What is he entitled to? Or is he entitled to anything, from whta we can see, he isn't entitled to anything at all. 

Thanks, 
Mrs Rockstar


----------



## pinkyBear (24 Sep 2010)

> He isn't paying her maintaince, she isn't giving him any maintaince


 
He should be giving her maintenance, you have the children 2 days out of 7, what can I ask makes you think that his ex should be paying him maintenance???


----------



## MrsRockstar (24 Sep 2010)

*Read Correctly*



pinkyBear said:


> you have the children 2 days out of 7


 
If you read my post correctly, each parent has the children 3 days one week and 4 days the alternative week. Its fair, its even and the children are very much a part of each parents life. 

Why shouldn't she be paying maintaince or spliting the Child Benfit/Lone Parents and every other benefit she is on?  Considering the guardianship is split and its split for the child we have no legal responsibility for.  
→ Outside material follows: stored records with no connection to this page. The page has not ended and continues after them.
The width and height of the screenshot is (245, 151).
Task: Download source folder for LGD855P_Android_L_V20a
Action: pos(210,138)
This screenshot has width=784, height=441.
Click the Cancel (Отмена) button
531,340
PinkyBear, why do you think he should be giving her maintaince???


----------



## pinkyBear (24 Sep 2010)

Hi there,

your partner and ex, appear to have a good relationship re the kids, but see


----------



## MrsRockstar (24 Sep 2010)

They actually don't have a good relationship at all. But she enjoys her free time, so she is happy to oblige.


----------



## chasm (24 Sep 2010)

To qualify for a One-Parent Family Payment you must:  

Be the parent, step-parent, adoptive parent  or legal guardian of a qualified child. A qualified child is a  child under 18 years of age or aged 18-22 and in full-time education.
Be the main carer of at least one qualified child and that child must live with you. One-Parent Family Payment is not payable if a couple has joint equal custody of a child or children.
Have earnings of €425 or less per week
Satisfy a means test
Be habitually resident
Not be cohabiting (that is, living with someone as husband and wife).
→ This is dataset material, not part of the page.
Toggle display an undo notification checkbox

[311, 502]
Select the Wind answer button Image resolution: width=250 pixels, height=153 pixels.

So SW must class her as the main carer for SW purposes. I do not think she would be  obliged to pay your partner anything in maintainence tbh.
You would probably be better off talking to CIC or a solicitor.


----------



## MrsRockstar (24 Sep 2010)

We are heading to a solicitor in a couple of weeks, i was just looking to see if anyone had managed to get anything. 

I knew the law was unfair to fathers, but its ridicioius for a man who has his names on birth certs, and still has no guardianship/legal rights to his kids.  And can claim for nothing, considering the guardianship is equal.  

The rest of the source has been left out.